BEGIN DATA TO PROCESS

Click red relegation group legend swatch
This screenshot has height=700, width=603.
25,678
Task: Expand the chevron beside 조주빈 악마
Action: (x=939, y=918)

END DATA TO PROCESS

* _DESCRIPTION OF THE TASK_: Would you copy every line of the material exactly?

* _RESPONSE_:
Click red relegation group legend swatch
This screenshot has height=700, width=603.
25,678
Task: Expand the chevron beside 조주빈 악마
Action: (x=939, y=918)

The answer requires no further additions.